* [INSTRUCTIONS TO FOLLOW]:
Your copy of the listing should match it exactly, only without pictures.

* [SUPPLIED INFORMATION]:
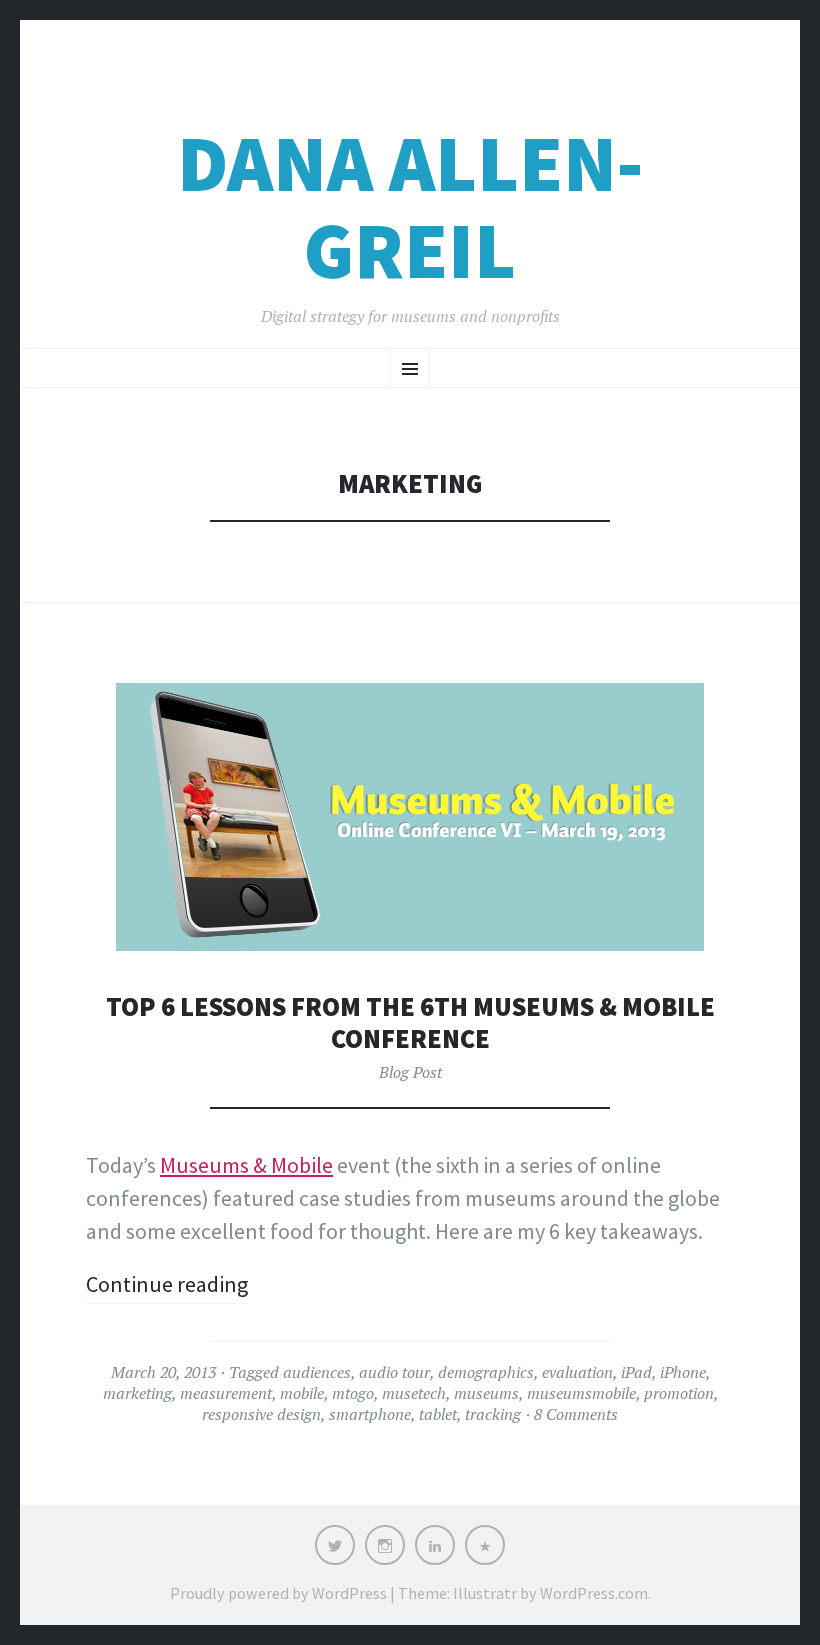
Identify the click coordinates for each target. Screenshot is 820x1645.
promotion (679, 1393)
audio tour (394, 1372)
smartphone (370, 1414)
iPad (636, 1372)
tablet (438, 1414)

* [RESPONSE BELOW]:
Identify the click coordinates for each target. Screenshot is 820x1645.
promotion (679, 1393)
audio tour (394, 1372)
smartphone (370, 1414)
iPad (636, 1372)
tablet (438, 1414)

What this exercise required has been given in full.